## What is asked
Return all of the following data line for line and unchanged, leaving out the pictures.

## Material to process
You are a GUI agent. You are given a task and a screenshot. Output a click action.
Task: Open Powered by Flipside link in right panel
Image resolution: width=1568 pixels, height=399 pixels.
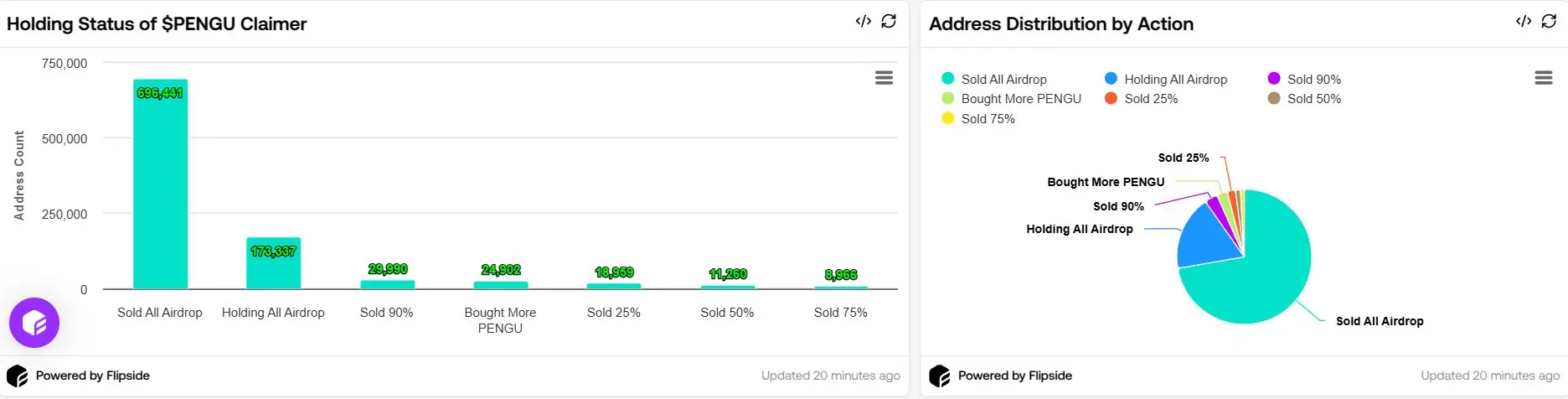(x=1014, y=376)
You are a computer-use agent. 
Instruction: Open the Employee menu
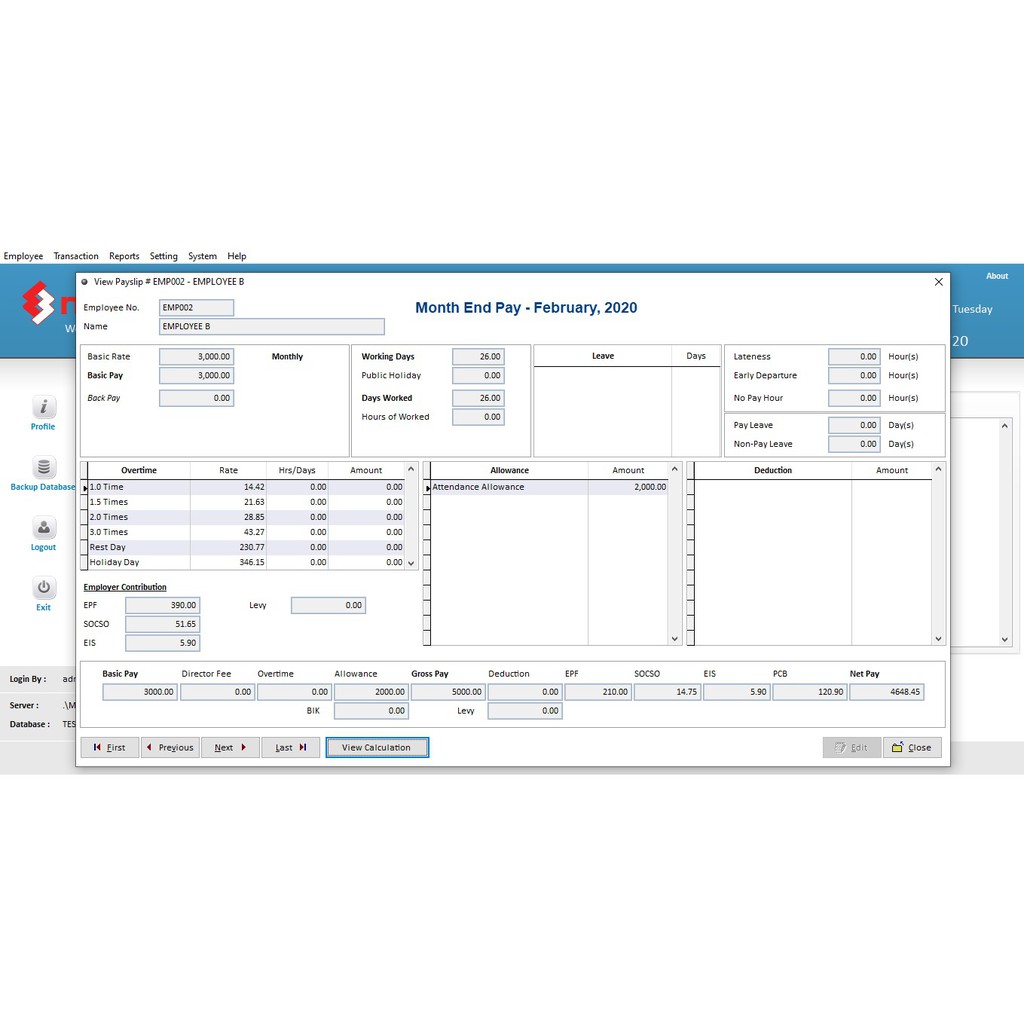pyautogui.click(x=23, y=256)
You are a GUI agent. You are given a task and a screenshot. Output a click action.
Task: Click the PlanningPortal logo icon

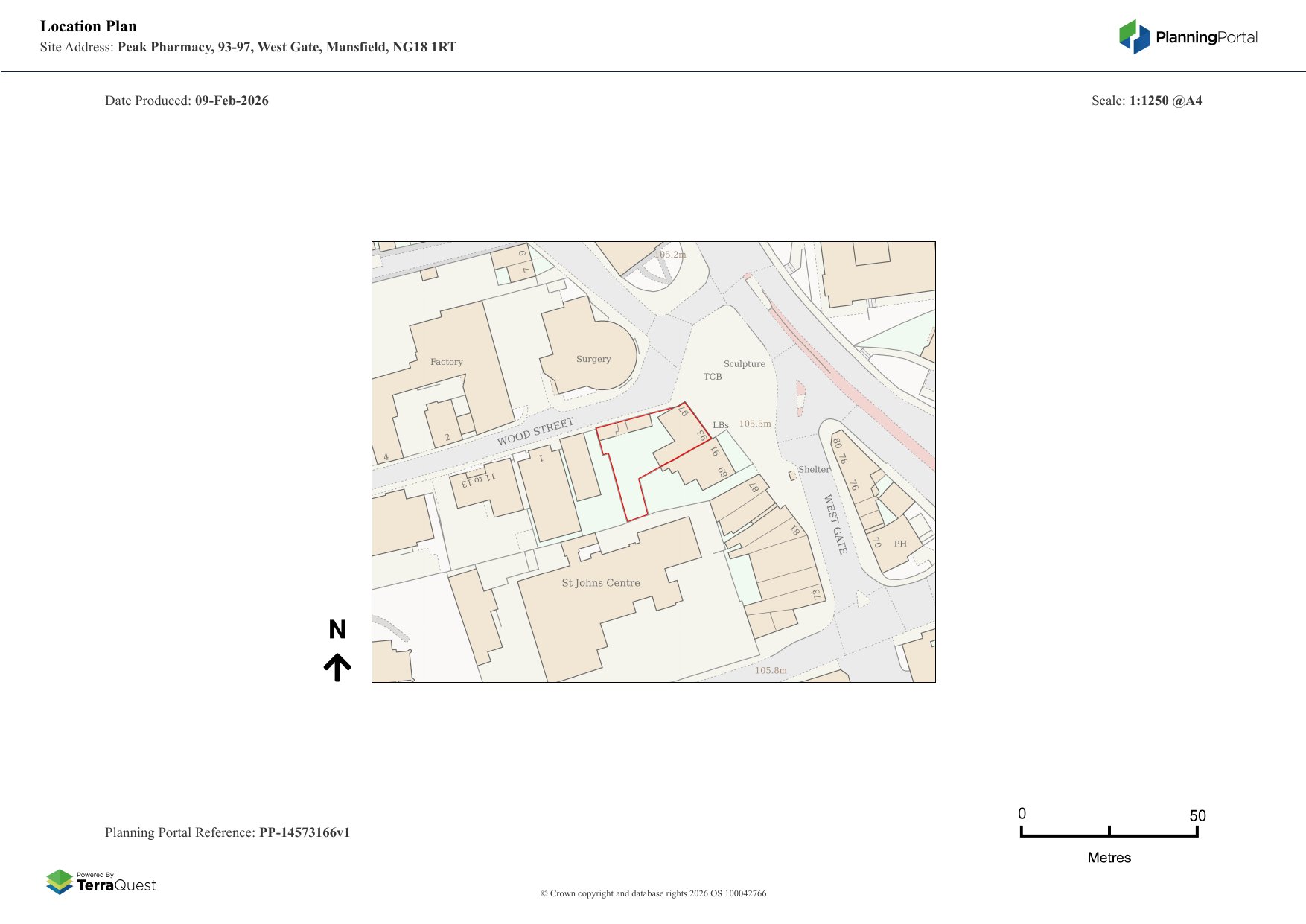(1134, 36)
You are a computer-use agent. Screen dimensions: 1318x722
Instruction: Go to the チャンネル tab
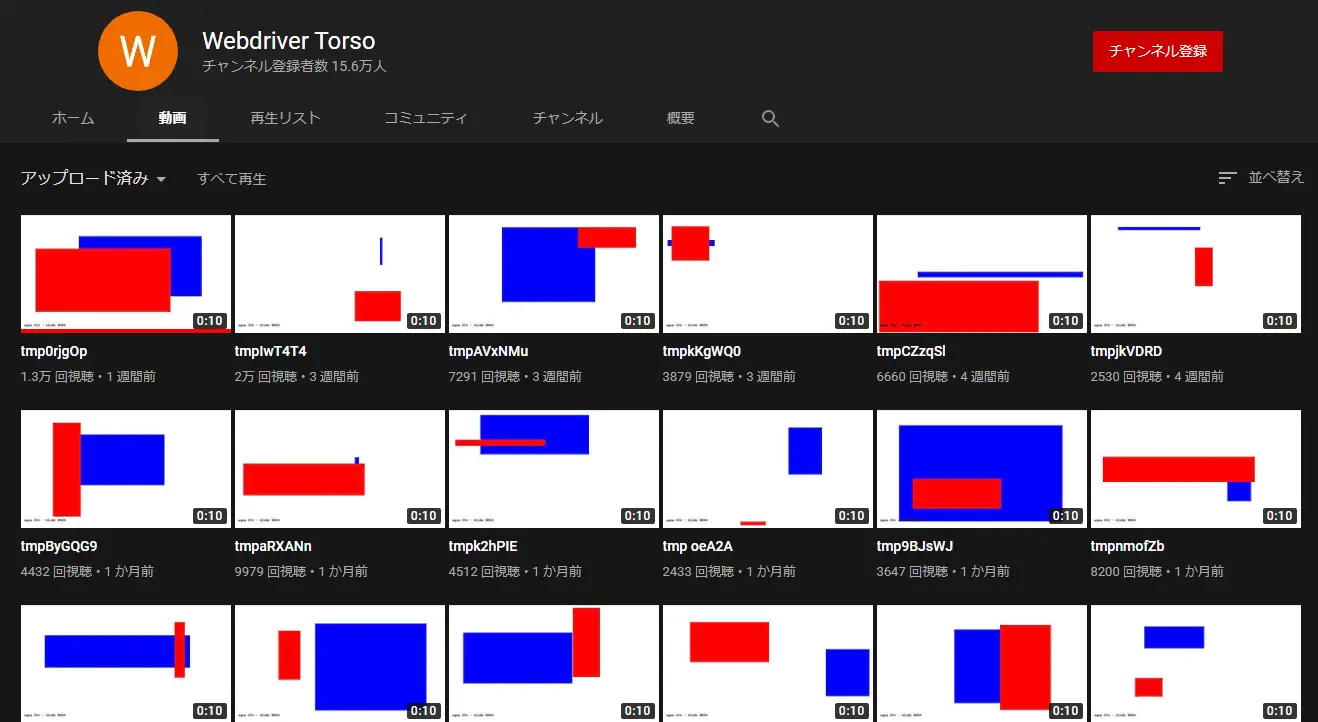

## Full answer
You are a GUI agent. You are given a task and a screenshot. Output a click action.
Task: Open Powered by Flipside link in right panel
Image resolution: width=1568 pixels, height=399 pixels.
(x=1014, y=376)
You are a computer-use agent. 
Instruction: Open the Employee menu
pyautogui.click(x=23, y=256)
You are a GUI agent. You are given a task and a screenshot. Output a click action.
Task: Click the PlanningPortal logo icon

(1134, 36)
You are a computer-use agent. Screen dimensions: 1318x722
Instruction: Go to the チャンネル tab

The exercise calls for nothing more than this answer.